= TASK TO COMPLETE =
Among the entries below, find the lines with the word "screenshot" and return them.

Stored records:

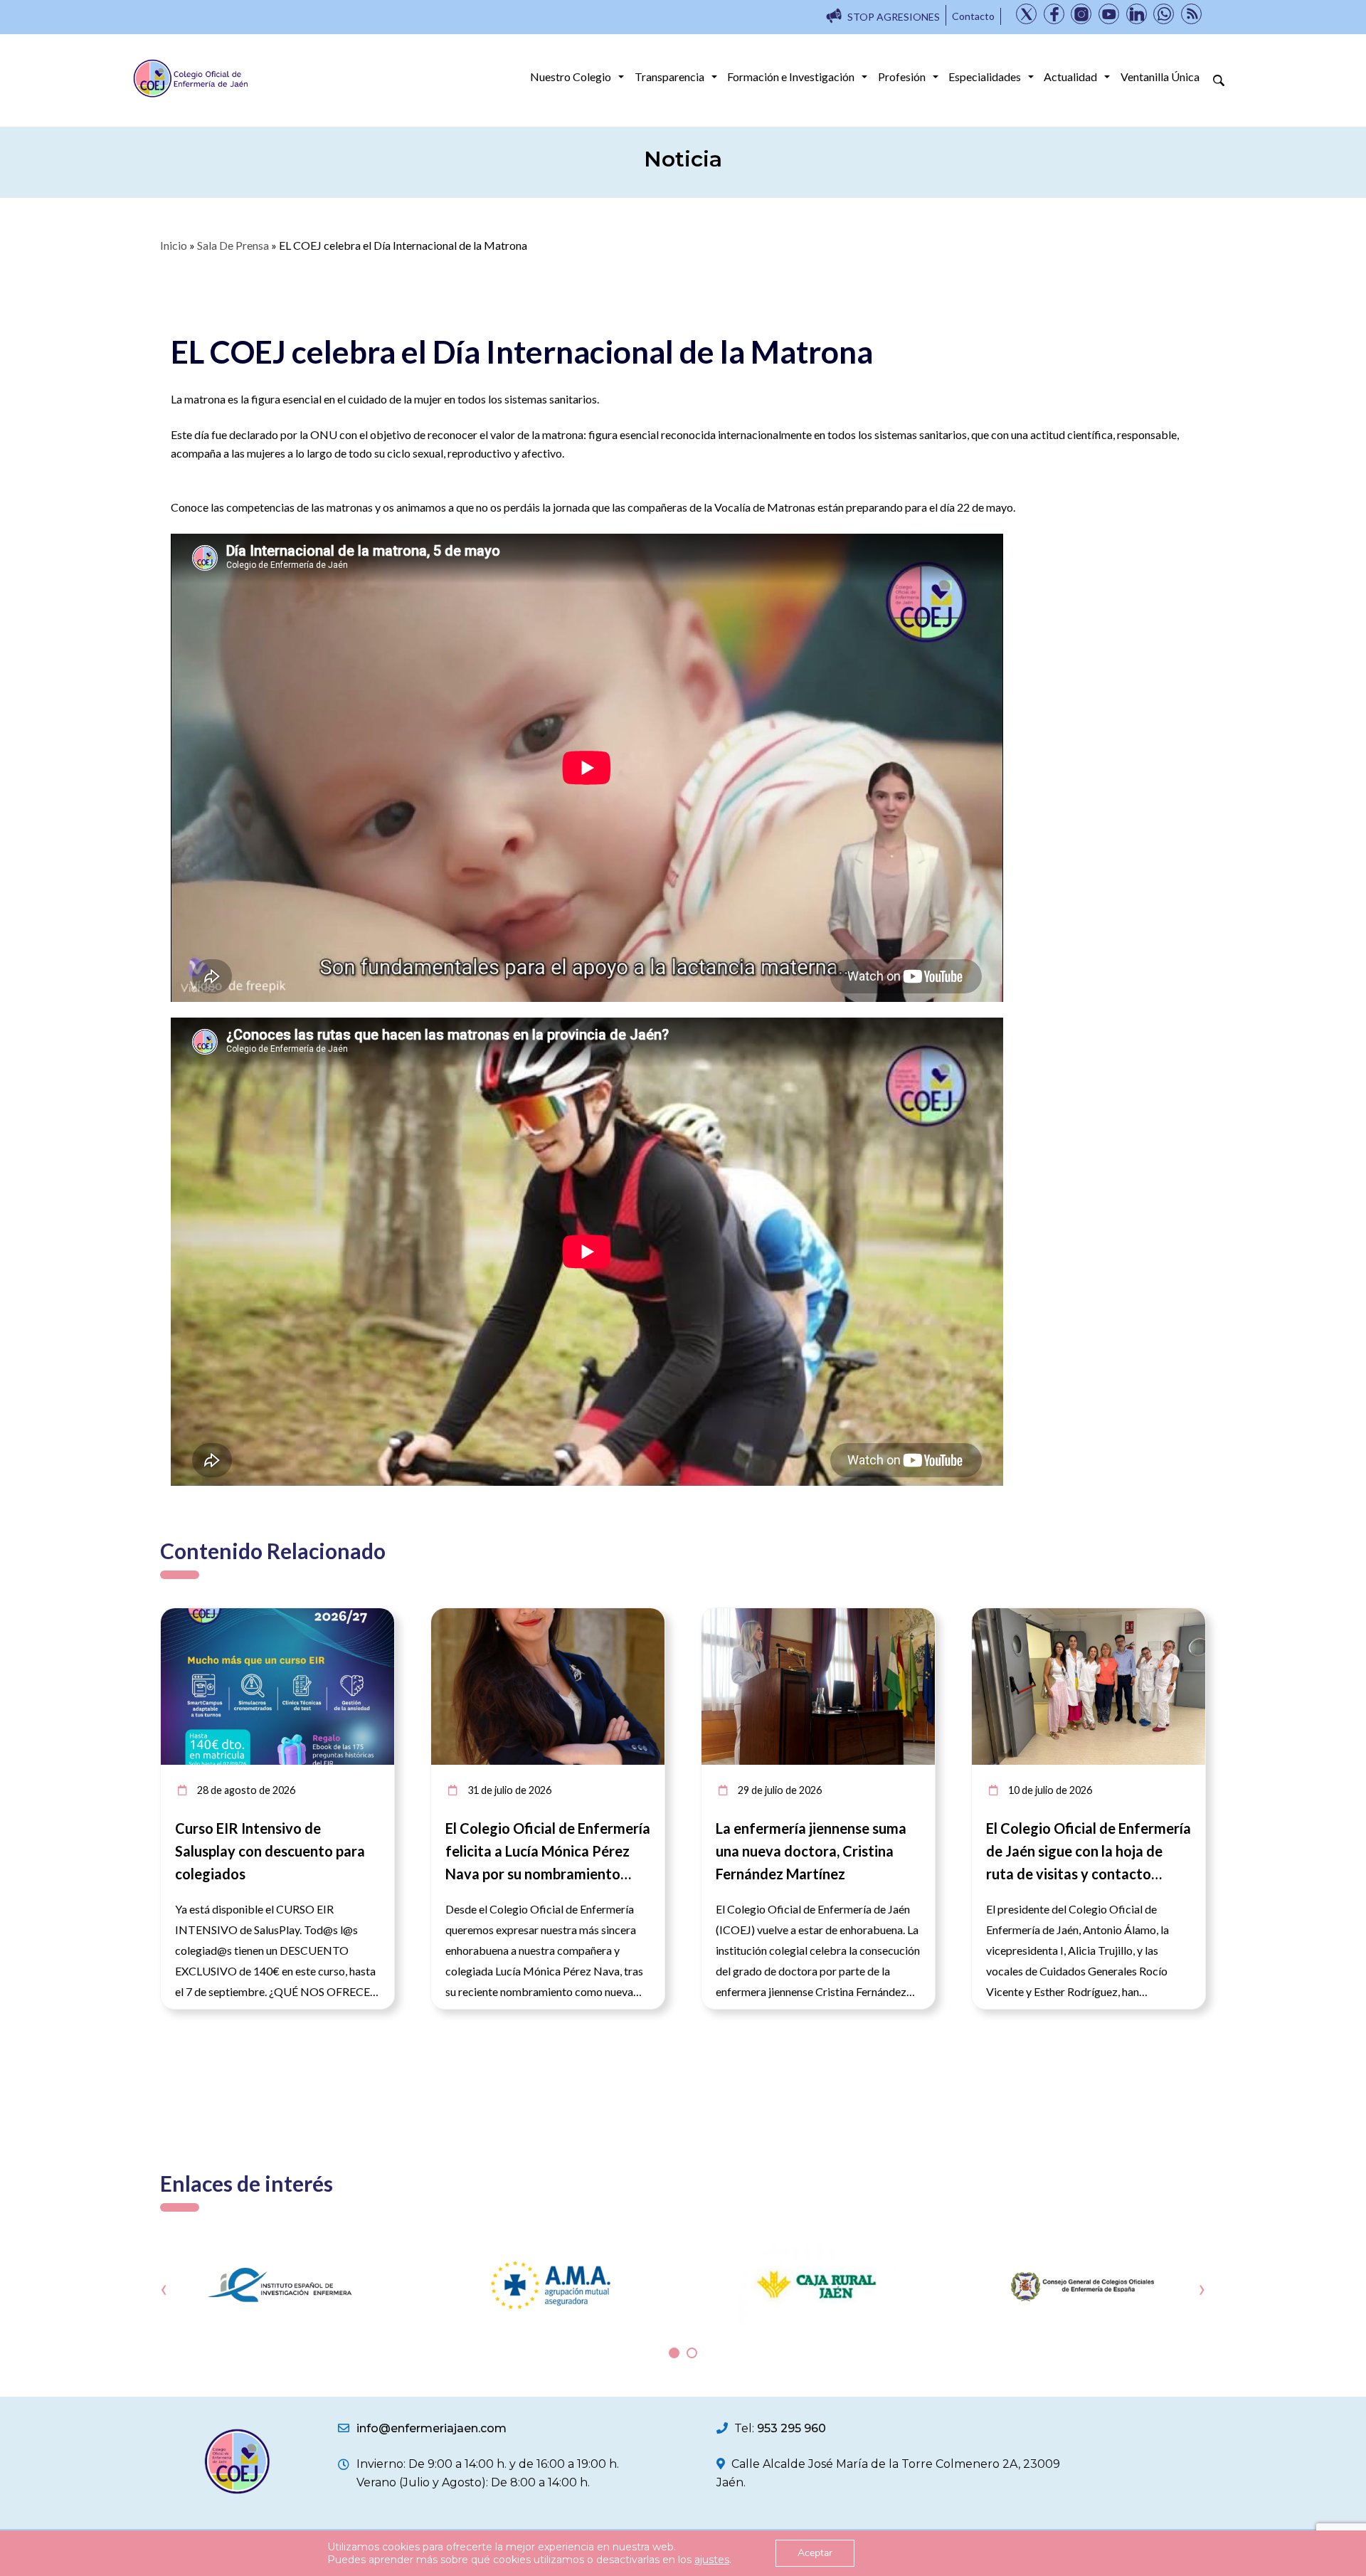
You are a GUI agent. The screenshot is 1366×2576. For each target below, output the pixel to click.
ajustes (711, 2559)
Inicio (173, 245)
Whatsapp (1163, 14)
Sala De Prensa (233, 245)
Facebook (1054, 14)
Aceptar (815, 2553)
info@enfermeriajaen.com (431, 2428)
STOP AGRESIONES (893, 17)
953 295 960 (791, 2428)
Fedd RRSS (1191, 14)
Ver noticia (368, 1616)
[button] (674, 2353)
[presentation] (164, 2289)
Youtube (1108, 14)
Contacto (973, 16)
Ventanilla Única (1160, 76)
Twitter (1026, 14)
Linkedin (1136, 14)
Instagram (1081, 14)
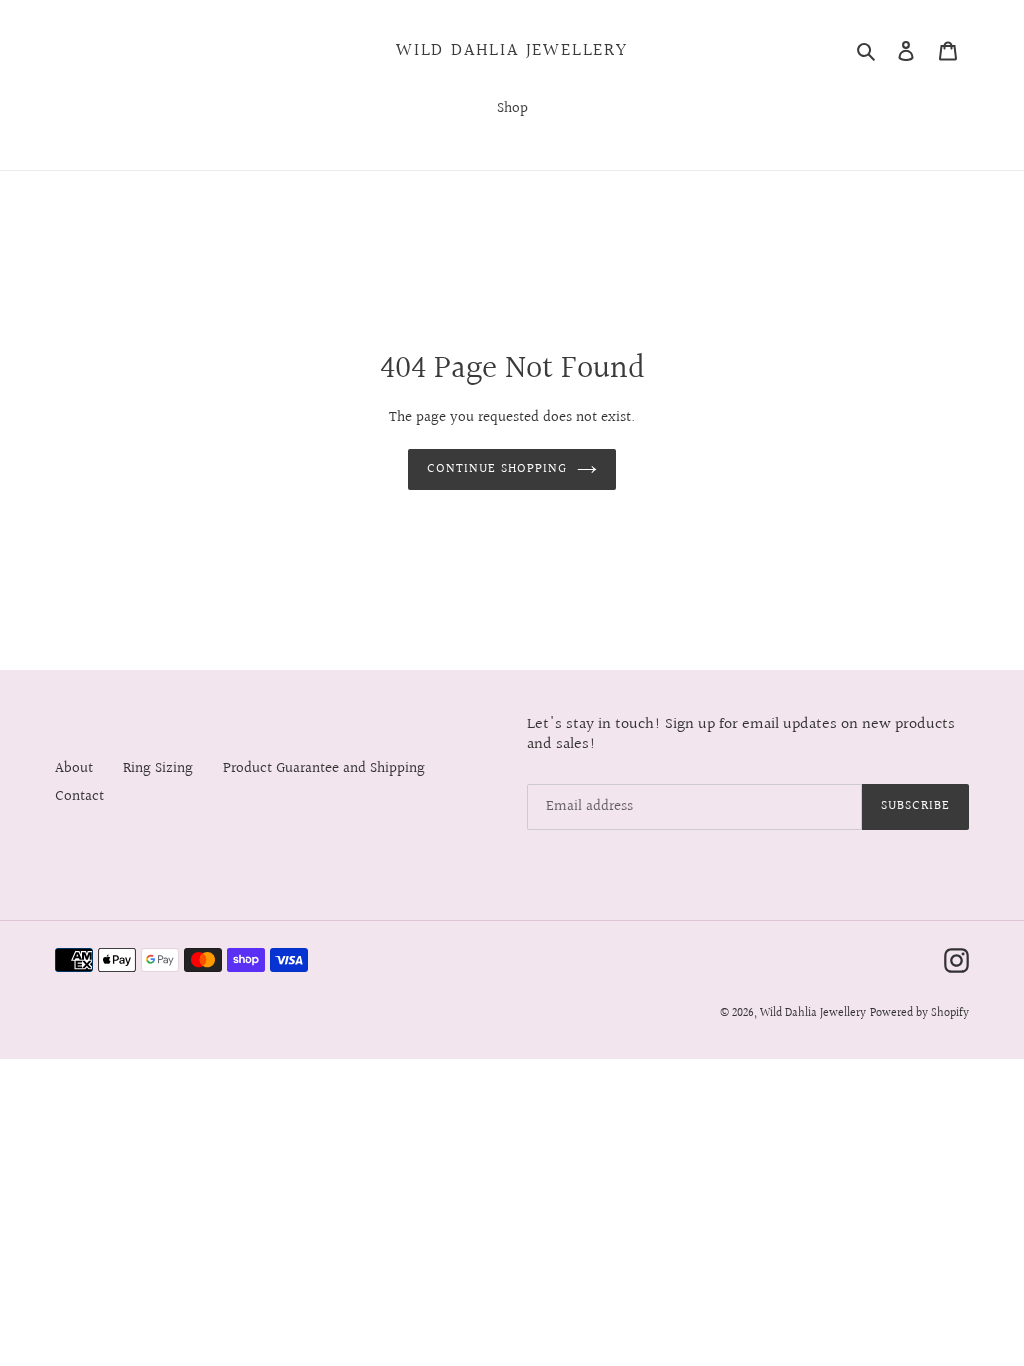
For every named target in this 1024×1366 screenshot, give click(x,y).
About (74, 768)
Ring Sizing (158, 768)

= EXERCISE SOLUTION =
You are a GUI agent. The screenshot is 1366×2576. For each target below, output the pixel to click.
For every named target in this 1024×1366 screenshot, give click(x,y).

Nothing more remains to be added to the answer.